I can't speak for frontend code, but on the backend:

It feels at least somewhat obviously true that unique names are good. Even if you aren't operating in a language which has global imports (which is most nowadays), unique-as-possible names can help disambiguate-at-a-glance something like:

    const user: User = await getGoogleSsoUser();
    // 100 lines later...
    console.log(user.microsoftId); // wait why isn't that field available?
    // ok i'll fix this
    const googleUser = await getGoogleSsoUser();
    // obviously that makes sense; but what about the type?
    export function getGoogleSsoUser(): Promise<User> {}
    // wait... should that return a Google API user object? or our own user model?
    // let me scroll 200 lines up, ok its defined there, open that file... 
    // or just:
    export function getGoogleSsoUser(): Promise<GoogleUser> {}
Contrived example of course, but it's a broader pattern I see every day; there's a lot of overloaded terminology in programming.

But this gets hairy really quickly.

    // google will provide these types... but lets assume you're writing your own
    export type GoogleUserV1 = ...;
    export type GoogleAPIV1GetUserResponse = {
      user: GoogleUserV1,
    }
    export type GoogleAPIV1ListUsersResponse = {
      users: GoogleUserV1[],
      count: number,
    }
    // ok lets import them
    import { GoogleUserV1, GoogleAPIV1GetUserResponse, GoogleAPIV1ListUsersResponse } from "my/service/google";
First, the type names get really long, which makes them hard to read at a glance. Second; this cost is replicated anytime someone wants to import something. Third, they oftentimes become a seemingly randomly ordered set of words written like a sentence; why is it not "GoogleV1APIListUsersResponse" or "GoogleAPIListUsersV1Response"?
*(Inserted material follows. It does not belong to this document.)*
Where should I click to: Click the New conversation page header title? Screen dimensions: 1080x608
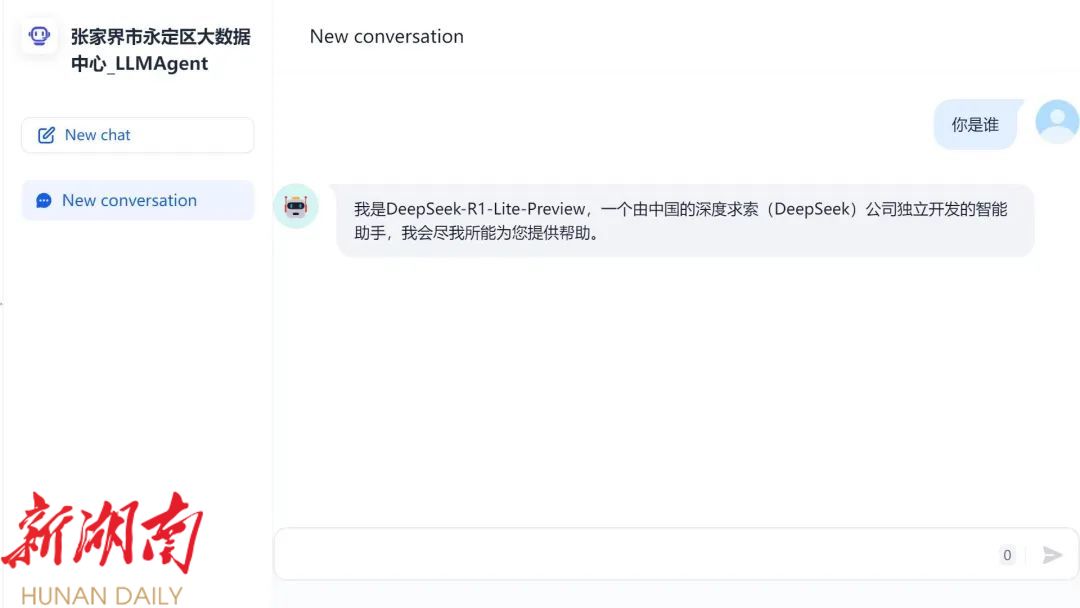[x=386, y=37]
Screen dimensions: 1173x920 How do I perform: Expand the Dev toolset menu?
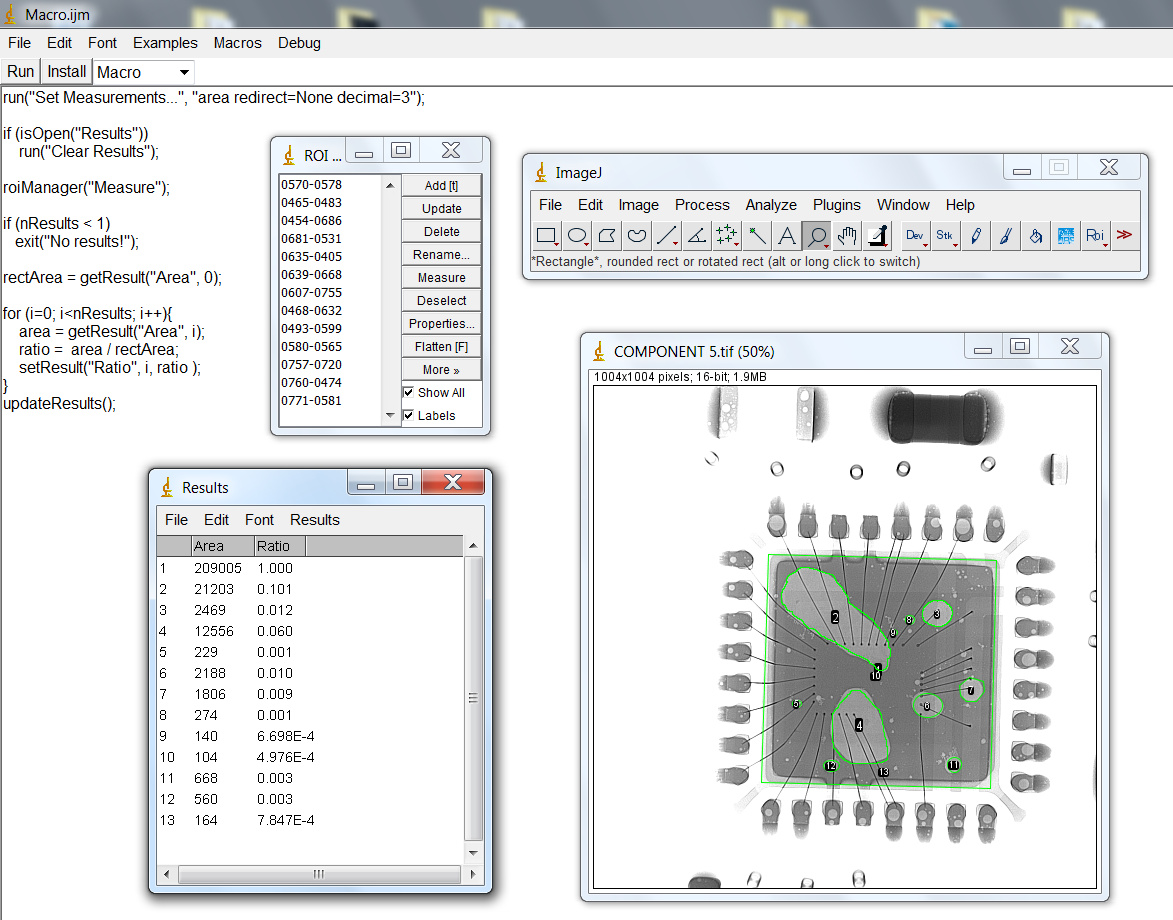(914, 236)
We can solve the second problem by doing an old-style wildcard import:

    import * as google from "my/service/google";
    const user: google.GoogleUserV1 = await getGoogleSsoUser();
But this almost always ends up stuttering, because the producer package still wants to guarantee unique-as-possible exported names, as asserted above. So we made problem 1 worse, and did nothing for problem 3.

With namespaces:

    export namespace Google {
      export namespace User {
        export type V1 { ... }
        export type GetResponse { ... }
        export type ListResponse { ... }
      }
    }
    // now to import it
    import { Google } from "my/service/google";
    const user: Google.User.V1 = await getGoogleSsoUser();
The symbol, as a whole, isn't shorter. But, it's easier to read (and write!). It also helps disambiguate where in the symbol each component of the type's name should reside, when the producer wants to for example add a new type or function.

The argument against presented by the article boils down to: it creates unnecessary fluff in the emitted javascript. That's a reasonable argument; it does. In practice, it's more nuanced. First: I've never seen it cause an issue. So, premature optimization, YMMV, etc. Second: the fluff is erased for types anyway; so it only becomes an issue for functional code defined like this (all of my examples were in types, but its easy to imagine a Google.User.List function). Third, though not a direct counterargument to the article: it's literally how Google organizes the types we've been talking about [1] (though, how they organize the functional code, I'm not sure).